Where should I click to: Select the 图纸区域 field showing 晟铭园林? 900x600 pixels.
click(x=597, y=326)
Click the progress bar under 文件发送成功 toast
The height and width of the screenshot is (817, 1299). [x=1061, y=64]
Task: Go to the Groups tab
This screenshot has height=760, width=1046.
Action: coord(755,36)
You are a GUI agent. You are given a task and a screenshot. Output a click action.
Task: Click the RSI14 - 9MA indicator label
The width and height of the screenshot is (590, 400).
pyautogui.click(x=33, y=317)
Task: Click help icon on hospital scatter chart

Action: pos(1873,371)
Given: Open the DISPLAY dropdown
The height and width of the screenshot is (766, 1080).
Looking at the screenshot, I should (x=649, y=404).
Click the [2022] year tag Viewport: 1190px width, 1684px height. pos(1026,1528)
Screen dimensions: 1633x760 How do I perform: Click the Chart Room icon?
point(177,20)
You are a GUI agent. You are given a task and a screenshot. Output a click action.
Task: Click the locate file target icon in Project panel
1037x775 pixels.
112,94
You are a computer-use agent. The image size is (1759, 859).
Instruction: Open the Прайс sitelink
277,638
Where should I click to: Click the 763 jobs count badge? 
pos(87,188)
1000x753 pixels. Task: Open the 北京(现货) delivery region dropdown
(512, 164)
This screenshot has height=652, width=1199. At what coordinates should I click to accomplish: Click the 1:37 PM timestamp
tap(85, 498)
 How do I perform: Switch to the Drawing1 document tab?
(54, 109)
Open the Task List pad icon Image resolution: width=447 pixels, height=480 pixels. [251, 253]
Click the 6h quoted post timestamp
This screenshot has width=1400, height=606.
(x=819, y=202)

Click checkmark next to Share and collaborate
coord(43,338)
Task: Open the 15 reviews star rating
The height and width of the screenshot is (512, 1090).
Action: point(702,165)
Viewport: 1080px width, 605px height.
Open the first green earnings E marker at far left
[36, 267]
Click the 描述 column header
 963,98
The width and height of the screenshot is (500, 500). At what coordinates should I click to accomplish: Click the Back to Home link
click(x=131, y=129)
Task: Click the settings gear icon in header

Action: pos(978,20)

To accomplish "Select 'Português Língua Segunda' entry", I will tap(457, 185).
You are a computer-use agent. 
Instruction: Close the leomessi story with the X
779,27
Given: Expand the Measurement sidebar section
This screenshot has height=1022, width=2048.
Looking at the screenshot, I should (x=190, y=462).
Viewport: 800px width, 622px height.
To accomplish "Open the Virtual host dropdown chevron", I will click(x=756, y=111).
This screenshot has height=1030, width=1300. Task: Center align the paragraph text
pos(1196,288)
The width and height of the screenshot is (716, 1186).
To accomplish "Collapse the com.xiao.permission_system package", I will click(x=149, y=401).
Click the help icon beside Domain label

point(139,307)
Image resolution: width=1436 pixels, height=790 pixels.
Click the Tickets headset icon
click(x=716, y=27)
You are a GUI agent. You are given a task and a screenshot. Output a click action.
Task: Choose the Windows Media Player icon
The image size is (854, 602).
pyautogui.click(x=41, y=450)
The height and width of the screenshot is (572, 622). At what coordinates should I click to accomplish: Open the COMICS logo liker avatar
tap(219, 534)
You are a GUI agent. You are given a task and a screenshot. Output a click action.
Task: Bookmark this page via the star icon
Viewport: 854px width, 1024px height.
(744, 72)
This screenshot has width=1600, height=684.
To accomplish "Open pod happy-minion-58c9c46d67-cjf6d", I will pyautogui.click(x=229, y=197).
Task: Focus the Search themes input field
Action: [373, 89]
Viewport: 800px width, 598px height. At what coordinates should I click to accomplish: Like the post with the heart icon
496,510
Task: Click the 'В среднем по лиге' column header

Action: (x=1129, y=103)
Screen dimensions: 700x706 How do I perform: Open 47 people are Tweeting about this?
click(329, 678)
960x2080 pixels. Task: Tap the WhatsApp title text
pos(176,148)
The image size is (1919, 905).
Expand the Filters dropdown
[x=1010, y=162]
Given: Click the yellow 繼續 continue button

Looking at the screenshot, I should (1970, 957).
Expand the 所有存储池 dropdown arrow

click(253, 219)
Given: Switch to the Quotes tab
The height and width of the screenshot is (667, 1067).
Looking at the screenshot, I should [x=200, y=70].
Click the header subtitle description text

• **Task requirements**
In the listing, find all lines with the string "star" and copy them.

• **Written reply**
Task: Open the 15 reviews star rating
Task: Bookmark this page via the star icon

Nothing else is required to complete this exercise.